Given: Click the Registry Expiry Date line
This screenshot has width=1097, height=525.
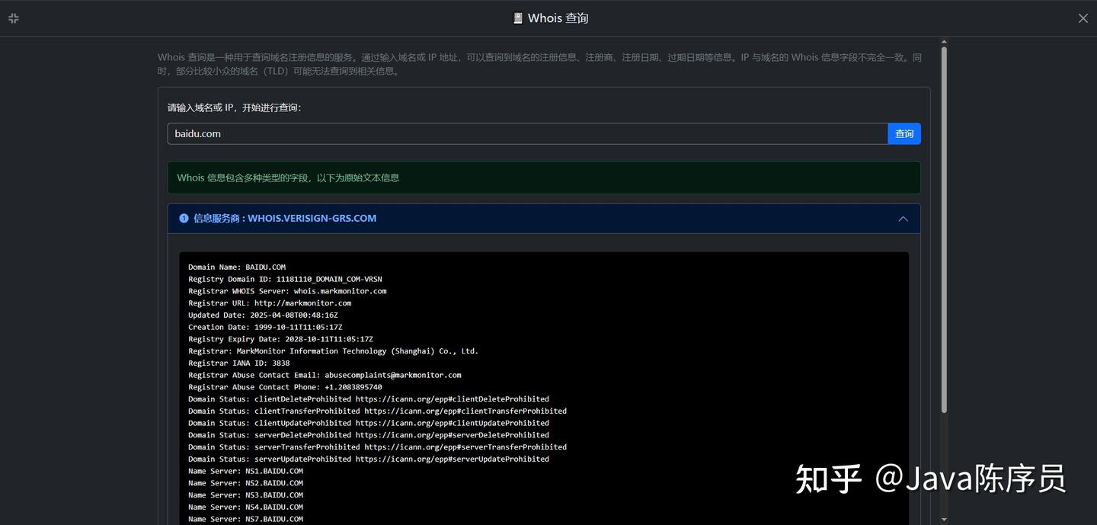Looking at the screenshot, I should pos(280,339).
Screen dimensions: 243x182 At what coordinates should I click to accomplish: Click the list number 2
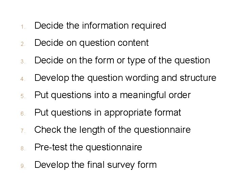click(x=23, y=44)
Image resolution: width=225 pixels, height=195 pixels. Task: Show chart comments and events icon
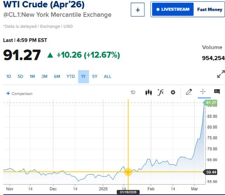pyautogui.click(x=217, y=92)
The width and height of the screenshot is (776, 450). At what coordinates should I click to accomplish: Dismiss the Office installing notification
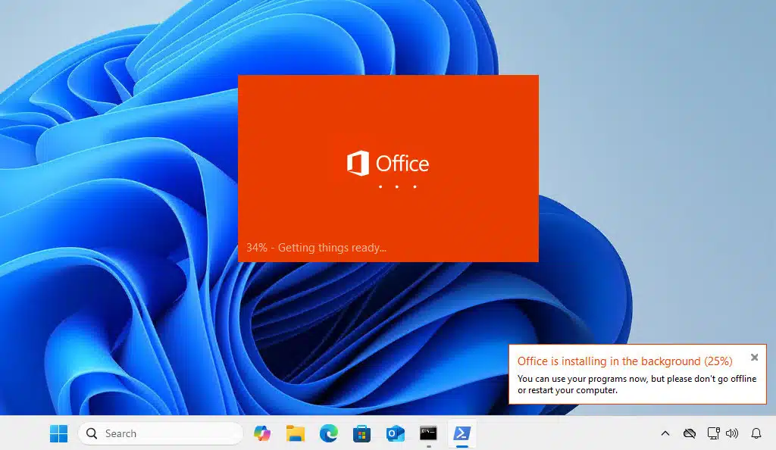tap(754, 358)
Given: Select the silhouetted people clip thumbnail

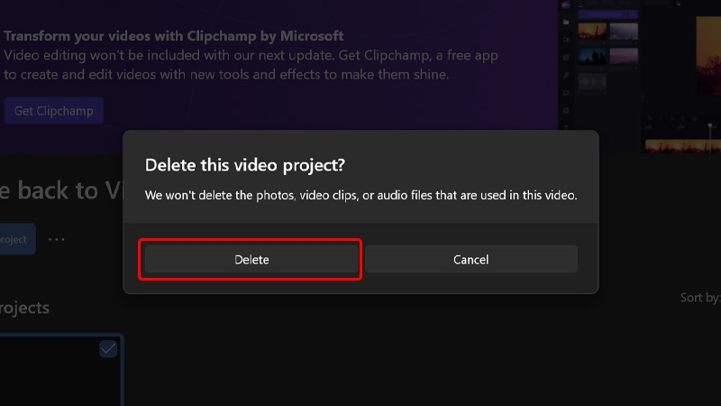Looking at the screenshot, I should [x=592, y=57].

GIVEN REQUEST:
Extract every line of the listing above word for word, leaving out the pictures.

TASK RESULT:
Given: Click the Registry Expiry Date line
This screenshot has width=1097, height=525.
Looking at the screenshot, I should pos(280,339).
Screen dimensions: 243x182 At what coordinates should I click to accomplish: Click the list number 2
click(x=23, y=44)
Image resolution: width=225 pixels, height=195 pixels. Task: Show chart comments and events icon
pyautogui.click(x=217, y=92)
The width and height of the screenshot is (776, 450). At what coordinates should I click to accomplish: Dismiss the Office installing notification
tap(754, 358)
Given: Select the silhouetted people clip thumbnail

Looking at the screenshot, I should [x=592, y=57].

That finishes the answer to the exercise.